Sharing information outside of HMRC: disclosure in insolvency cases: enquiries from a trustee in bankruptcy
A trustee in bankruptcy is appointed upon an individual being declared bankrupt The trustee may either be from the private sector or may be the Official Receiver (see IDG40620).
Disclosure of confidential information to a trustee in bankruptcy can be split into:
i. Where there are outstanding pre-bankruptcy affairs
In the common situation where pre-bankruptcy tax affairs have not been settled (i.e. where HMRC has a claim in the bankruptcy or may owe the bankrupt some money) you must deal with the trustee in bankruptcy and not the bankrupt. You may only deal directly with the bankrupt if you have the consent of the trustee to do so.
This is because only the trustee has the power to finalise outstanding pre-bankruptcy tax affairs with HMRC. You may therefore provide the trustee with information about the bankrupt’s pre-bankruptcy tax affairs so that the outstanding tax liabilities may be settled.
It is important to bear in mind that the trustee does not ‘stand in the shoes’ of the bankrupt for all purposes to the exclusion of the bankrupt. The trustee should be treated as the third party and information should not be provided to him/her about the tax affairs of the bankrupt in the same was that you would have been able to provide that information to the bankrupt before the bankruptcy occurred. For each case you should therefore consider whether the disclosure is necessary, relevant and proportionate before making it.
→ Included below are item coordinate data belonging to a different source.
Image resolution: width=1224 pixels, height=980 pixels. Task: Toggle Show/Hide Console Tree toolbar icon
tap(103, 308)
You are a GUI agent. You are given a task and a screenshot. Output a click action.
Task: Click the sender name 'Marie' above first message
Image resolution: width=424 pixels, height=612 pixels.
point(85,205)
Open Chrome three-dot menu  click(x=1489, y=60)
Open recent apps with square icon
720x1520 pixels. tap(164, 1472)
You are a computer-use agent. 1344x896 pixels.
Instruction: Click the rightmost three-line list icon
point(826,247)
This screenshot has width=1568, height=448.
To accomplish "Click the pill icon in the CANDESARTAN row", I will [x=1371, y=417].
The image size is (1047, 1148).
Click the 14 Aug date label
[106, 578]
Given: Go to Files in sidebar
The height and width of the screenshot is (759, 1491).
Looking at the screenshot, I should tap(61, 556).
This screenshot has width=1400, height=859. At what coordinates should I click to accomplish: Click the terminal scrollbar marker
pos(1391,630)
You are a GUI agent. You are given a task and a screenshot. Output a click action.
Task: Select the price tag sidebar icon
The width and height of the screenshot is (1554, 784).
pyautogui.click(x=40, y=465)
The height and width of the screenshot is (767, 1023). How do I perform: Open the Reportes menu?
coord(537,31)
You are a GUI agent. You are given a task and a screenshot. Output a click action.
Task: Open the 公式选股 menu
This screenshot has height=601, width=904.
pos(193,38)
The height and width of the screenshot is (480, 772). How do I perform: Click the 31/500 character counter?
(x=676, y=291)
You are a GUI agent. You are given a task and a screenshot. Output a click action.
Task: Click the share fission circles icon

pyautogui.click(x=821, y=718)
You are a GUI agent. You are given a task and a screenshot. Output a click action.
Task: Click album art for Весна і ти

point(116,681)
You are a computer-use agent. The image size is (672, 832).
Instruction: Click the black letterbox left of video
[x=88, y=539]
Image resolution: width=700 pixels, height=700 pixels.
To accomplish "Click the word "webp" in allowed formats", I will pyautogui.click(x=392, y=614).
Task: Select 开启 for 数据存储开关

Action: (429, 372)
ii. Where the pre-bankruptcy tax affairs have been settled
It there are no outstanding issues between HMRC and the bankrupt for the period prior to the bankruptcy you may only disclose information to the trustee in bankruptcy if you have the consent of the bankrupt to do so or if the trustee has produced a Court Order.
There may be occasions where HMRC considers the bankrupt’s pre-bankruptcy tax affairs to be settled but the bankrupt tries to re-open them by contacting HMRC direct (even though a trustee in bankruptcy has been appointed). If this happens you may not deal with the bankrupt directly. The only person able to settle outstanding tax affairs with HMRC is the trustee, not the bankrupt. You should therefore only deal with the trustee (as in (i) above) in the same way that you would do so in relation to unsettled tax affairs.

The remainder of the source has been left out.